Activity in China’s services sector expanded at a faster pace in December amid higher demand and easing inflationary pressure but continuing small-scale COVID-19 outbreaks weighed on the outlook, a private sector survey showed on Thursday.
The Caixin/Markit services Purchasing Managers’ Index (PMI) rose to 53.1 in December from 52.1 in November, remaining above the 50-point mark that separates growth from contraction on a monthly basis.
The survey, which focuses more on small firms in coastal regions, tallied with those of an official survey, which also showed the expansion in the services sector sped up.
Analysts say the services sector, which has been slower to recover from the pandemic than manufacturing, is more vulnerable to sporadic COVID-19 outbreaks and anti-virus measures, with leisure and tourism businesses hurt the most.
Most of China’s recent local cases have been in the northwestern province of Shaanxi, where the capital city Xian has been on lockdown to control the spread of the disease.
Firms’ input prices rose for the 18th month in a row, but at a slower pace, the survey showed.
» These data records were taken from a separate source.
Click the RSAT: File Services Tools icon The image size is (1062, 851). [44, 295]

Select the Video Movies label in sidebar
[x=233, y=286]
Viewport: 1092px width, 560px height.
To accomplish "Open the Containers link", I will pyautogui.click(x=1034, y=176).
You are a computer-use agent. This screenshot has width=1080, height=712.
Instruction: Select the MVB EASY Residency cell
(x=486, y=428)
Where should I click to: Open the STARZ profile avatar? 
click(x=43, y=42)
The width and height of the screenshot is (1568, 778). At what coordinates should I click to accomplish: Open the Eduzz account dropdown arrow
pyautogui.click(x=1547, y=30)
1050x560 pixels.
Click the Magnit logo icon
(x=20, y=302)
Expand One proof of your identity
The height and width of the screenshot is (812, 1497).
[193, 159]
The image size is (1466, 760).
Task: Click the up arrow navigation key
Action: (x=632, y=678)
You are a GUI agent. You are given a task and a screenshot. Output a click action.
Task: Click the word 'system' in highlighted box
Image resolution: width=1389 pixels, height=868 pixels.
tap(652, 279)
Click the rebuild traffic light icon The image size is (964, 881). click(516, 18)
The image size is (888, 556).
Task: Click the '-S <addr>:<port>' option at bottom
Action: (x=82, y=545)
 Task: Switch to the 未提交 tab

A sub-index for employment rose at the fastest pace since May, and a gauge of new business accelerated.
“Supply and demand both improved. As new products helped lift the market sentiment, business activity and total new business both expanded for the fourth consecutive month. But surveyed enterprises were concerned about the disruptions caused by scattered COVID-19 flare-ups,” said Wang Zhe, senior economist at Caixin Insight Group, in a note accompanying the data.
“Although the measure for business expectations remained in positive territory, it fell to the lowest since September 2020 and was remarkably lower than the long-term average.”
Caixin’s December composite PMI, which includes both manufacturing and services activity, rose to 53.0 from 51.2 the previous month.